Des militants LFI distribuent des tracts à l’une des entrées du marché de Wazemmes, à Lille, le 17 mars 2026.

La scène peut sembler crue, mais elle raconte à sa façon les dernières heures de la campagne des municipales à Lille, la capitale du Nord. On est au marché de Wazemmes, un des quartiers les plus attachants de la ville avec ses bistrots, ses voisins solidaires, ses joyeux mélanges culturels. Trois jeunes filles viennent de prendre un tract électoral, où sourit Lahouaria Addouche, candidate de La France insoumise (LFI), une parfaite inconnue arrivée deuxième au premier tour des municipales à la surprise générale (23,36 %), trois points seulement derrière l’équipe municipale socialiste sortante (26,26 %).

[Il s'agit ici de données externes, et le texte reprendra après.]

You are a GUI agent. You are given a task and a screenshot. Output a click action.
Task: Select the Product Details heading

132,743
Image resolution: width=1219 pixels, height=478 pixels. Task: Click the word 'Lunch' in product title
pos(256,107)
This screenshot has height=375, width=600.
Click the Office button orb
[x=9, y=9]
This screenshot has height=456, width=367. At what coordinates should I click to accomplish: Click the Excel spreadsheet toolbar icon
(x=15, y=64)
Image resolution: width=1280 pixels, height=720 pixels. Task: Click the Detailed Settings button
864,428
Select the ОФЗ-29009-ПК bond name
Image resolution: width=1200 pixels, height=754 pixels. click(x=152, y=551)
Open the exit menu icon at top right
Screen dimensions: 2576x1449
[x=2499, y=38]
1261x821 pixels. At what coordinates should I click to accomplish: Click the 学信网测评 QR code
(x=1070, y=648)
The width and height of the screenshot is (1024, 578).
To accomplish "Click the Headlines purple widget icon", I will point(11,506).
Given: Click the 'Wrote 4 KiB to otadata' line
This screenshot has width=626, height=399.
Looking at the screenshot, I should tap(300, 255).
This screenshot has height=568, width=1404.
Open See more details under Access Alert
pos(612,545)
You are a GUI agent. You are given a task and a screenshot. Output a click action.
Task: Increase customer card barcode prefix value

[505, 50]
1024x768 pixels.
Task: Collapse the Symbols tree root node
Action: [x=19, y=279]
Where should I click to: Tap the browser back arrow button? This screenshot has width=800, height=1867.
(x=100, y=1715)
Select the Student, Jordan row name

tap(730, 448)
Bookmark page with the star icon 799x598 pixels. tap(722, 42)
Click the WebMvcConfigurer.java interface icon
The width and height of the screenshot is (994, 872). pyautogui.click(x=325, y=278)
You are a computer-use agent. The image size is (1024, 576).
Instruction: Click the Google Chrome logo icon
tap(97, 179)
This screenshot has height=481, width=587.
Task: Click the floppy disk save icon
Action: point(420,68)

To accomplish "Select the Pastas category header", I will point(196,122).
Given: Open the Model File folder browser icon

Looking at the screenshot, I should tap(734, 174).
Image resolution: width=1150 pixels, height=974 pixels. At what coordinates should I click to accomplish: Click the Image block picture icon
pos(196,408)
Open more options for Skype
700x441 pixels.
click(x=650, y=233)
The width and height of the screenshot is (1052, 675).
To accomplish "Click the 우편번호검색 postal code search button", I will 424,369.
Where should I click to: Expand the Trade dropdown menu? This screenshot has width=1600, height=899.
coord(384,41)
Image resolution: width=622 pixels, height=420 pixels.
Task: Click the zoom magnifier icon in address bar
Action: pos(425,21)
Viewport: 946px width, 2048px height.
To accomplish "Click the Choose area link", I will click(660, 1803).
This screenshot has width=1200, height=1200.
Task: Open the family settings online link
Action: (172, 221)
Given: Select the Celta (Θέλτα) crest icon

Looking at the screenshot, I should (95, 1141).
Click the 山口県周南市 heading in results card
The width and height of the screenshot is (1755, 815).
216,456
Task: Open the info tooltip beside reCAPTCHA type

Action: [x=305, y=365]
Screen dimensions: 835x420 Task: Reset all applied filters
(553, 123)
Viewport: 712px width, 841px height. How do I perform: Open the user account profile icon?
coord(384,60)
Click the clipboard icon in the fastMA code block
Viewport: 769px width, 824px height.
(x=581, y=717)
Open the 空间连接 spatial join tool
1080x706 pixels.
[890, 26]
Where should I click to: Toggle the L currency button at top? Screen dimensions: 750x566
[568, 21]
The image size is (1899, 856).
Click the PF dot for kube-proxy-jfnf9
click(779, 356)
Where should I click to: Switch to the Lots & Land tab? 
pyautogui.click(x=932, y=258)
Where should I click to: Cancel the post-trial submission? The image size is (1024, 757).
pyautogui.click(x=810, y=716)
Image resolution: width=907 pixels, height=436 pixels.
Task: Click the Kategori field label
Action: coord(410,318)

Le trio de jeunes filles avait déjà voté Addouche, le dimanche 15 mars. Et elles s’apprêtent de nouveau à voter pour elle, le 22 mars. « On a le droit d’aller voter deux fois de suite ? », s’inquiète soudain l’une d’elles, en s’excusant de « ne rien connaître aux élections ». Elle est infirmière en Belgique, juste de l’autre côté de la frontière, « parce qu’en France on n’a pas le droit de porter le voile à l’hôpital ». Une autre travaille à son compte dans la coiffure à domicile. « Qui va m’embaucher quand je m’appelle Djamila ? », lance-t-elle. L’injustice, c’est leur mot, qu’elles répètent en refrain.